Gasgoo Take: CATL’s 2025 results show high profitability and market share, driven by a dual engine of power batteries and energy storage, further cementing its status as the global leader.

JCET Automotive Electronics’ Lingang factory officially enters production

According to the Shanghai International Group’s official account on March 10, JCET Automotive Electronics (Shanghai) Co., Ltd.—partially invested by the group—held a grand production launch ceremony in the Lingang Special Area. The event marks the official operation of China’s first professional chip packaging and testing facility dedicated to automotive electronics and robotics applications.

长电科技汽车电子临港工厂正式投产

Image Source: Shanghai International Group Official Account

The JCET Automotive Electronics project was established in the Lingang Special Area as a specialized automotive chip packaging and testing company, led by Jiangsu Changjiang Electronics Technology Co., Ltd. (JCET).

Previously, on December 31, 2025, JCET announced that its automotive-grade chip packaging and testing factory, JCET Automotive Electronics (Shanghai), had achieved equipment "power-on" as scheduled.
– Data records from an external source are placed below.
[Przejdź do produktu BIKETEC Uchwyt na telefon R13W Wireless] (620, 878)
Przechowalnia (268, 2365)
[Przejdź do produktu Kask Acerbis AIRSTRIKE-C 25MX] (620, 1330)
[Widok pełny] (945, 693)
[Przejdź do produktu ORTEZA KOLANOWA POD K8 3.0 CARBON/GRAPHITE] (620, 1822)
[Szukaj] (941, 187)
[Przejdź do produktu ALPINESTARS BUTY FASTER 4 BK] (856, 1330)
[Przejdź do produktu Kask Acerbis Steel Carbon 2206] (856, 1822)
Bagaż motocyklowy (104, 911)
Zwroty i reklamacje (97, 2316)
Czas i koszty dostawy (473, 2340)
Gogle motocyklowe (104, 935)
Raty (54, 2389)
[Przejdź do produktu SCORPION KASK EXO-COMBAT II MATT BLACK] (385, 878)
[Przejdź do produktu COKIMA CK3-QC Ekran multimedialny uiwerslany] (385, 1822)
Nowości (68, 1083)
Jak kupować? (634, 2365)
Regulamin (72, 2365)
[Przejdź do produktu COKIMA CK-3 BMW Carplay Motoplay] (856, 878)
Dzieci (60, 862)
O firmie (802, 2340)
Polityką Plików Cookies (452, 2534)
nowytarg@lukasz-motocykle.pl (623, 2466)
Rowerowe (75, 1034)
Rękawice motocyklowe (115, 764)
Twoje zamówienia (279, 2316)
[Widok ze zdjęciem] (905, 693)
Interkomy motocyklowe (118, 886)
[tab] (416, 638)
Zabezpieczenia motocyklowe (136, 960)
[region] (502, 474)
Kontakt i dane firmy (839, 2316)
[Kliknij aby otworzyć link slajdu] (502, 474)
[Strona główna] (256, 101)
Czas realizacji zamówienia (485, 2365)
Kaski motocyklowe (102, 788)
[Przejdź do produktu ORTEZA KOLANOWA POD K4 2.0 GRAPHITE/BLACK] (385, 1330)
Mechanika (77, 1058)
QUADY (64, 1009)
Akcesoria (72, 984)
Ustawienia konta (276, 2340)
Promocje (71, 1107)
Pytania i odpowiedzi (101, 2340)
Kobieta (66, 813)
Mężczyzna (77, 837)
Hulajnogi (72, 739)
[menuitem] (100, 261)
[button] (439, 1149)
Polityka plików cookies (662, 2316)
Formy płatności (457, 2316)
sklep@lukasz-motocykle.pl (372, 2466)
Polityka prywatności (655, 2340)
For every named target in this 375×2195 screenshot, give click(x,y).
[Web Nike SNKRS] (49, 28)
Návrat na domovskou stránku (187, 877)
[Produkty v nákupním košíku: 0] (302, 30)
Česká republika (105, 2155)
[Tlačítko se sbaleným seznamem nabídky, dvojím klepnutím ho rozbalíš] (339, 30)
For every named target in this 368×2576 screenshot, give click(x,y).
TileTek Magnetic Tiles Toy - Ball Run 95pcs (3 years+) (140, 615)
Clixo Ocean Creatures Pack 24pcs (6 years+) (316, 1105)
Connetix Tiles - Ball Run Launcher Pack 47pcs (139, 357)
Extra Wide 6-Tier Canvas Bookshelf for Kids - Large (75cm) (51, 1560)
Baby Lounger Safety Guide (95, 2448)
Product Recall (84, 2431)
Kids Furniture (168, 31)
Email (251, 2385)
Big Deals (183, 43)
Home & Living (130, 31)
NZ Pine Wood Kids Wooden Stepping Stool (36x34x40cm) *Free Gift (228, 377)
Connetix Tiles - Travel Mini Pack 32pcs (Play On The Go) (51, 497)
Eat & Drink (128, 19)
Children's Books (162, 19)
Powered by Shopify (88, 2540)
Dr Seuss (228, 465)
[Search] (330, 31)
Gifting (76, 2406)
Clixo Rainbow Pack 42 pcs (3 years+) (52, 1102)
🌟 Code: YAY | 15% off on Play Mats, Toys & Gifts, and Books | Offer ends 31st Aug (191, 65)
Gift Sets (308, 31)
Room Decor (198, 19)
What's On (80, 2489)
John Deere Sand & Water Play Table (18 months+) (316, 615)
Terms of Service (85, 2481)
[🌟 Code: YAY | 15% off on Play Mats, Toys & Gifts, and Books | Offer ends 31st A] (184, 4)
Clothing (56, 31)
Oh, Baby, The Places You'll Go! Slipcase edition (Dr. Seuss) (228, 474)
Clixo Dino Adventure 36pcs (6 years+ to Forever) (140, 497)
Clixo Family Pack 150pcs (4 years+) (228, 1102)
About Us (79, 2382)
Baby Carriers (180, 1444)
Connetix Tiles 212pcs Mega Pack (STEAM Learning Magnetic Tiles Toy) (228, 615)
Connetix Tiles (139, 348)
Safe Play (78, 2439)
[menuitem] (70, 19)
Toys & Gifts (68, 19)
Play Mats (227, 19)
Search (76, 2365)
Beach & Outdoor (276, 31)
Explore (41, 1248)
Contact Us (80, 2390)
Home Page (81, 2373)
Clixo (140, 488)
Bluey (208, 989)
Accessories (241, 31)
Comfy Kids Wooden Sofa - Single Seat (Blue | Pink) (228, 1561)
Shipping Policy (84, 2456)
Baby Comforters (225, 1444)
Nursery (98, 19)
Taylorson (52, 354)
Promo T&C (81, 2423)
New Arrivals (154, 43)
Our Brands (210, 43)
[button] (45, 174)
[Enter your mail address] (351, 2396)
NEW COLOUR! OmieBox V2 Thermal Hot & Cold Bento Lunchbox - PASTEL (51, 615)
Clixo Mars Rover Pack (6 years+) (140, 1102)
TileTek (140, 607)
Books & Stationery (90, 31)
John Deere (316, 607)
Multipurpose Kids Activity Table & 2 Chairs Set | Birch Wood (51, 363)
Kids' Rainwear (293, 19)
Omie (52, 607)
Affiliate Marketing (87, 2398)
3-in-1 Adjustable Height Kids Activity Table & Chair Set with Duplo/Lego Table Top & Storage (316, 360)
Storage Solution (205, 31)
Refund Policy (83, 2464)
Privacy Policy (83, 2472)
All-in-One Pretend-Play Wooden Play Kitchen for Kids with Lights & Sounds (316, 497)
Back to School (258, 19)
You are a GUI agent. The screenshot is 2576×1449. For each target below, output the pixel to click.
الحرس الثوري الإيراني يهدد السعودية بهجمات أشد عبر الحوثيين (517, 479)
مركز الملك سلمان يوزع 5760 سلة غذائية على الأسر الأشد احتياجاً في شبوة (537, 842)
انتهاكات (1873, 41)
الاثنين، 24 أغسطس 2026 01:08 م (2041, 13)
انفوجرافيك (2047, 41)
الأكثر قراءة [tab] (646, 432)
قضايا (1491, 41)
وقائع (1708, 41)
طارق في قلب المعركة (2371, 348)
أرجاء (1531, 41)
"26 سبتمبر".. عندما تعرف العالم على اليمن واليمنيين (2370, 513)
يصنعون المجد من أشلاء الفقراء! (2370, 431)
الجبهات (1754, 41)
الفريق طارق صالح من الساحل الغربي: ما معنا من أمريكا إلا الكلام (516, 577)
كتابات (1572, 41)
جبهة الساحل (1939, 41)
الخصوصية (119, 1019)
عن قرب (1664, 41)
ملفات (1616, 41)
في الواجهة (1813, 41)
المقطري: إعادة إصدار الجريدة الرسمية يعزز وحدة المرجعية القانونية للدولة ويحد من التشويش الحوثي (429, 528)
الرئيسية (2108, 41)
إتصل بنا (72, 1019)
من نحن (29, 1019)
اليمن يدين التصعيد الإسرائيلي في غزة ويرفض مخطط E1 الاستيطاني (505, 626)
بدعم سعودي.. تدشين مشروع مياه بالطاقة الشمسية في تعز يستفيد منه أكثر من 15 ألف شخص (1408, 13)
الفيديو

Positioned as an intelligent factory focused on automotive-grade chip packaging and testing, the facility is located in the Lingang Special Area and covers an area of 210 mu. The first phase includes 50,000 square meters of clean room space.

According to JCET, the project broke ground in August 2023. Following two years of intense construction and system commissioning—including the completion of the main structure, equipment installation, and successful process certification—the facility has now entered operation. Catering to the manufacturing needs of finished automotive-grade chips, the plant offers one-stop packaging and testing services, supporting customers through the entire process from product introduction and certification to mass production ramp-up.

Notably, the factory is equipped with industry-leading automated production lines, achieving full coverage of smart manufacturing and lean management. It has developed a globally leading integrated process for key automotive-grade chip packaging and testing steps. The facility also incorporates AI-assisted defect detection and a big data traceability system, creating a closed-loop quality and operations management framework that is traceable, analyzable, and optimizable.

Gasgoo Take: The launch of JCET Automotive Electronics’ Lingang factory fills a critical gap in automotive-grade chip packaging and testing capacity, aiding the move toward a self-reliant and upgraded automotive semiconductor supply chain.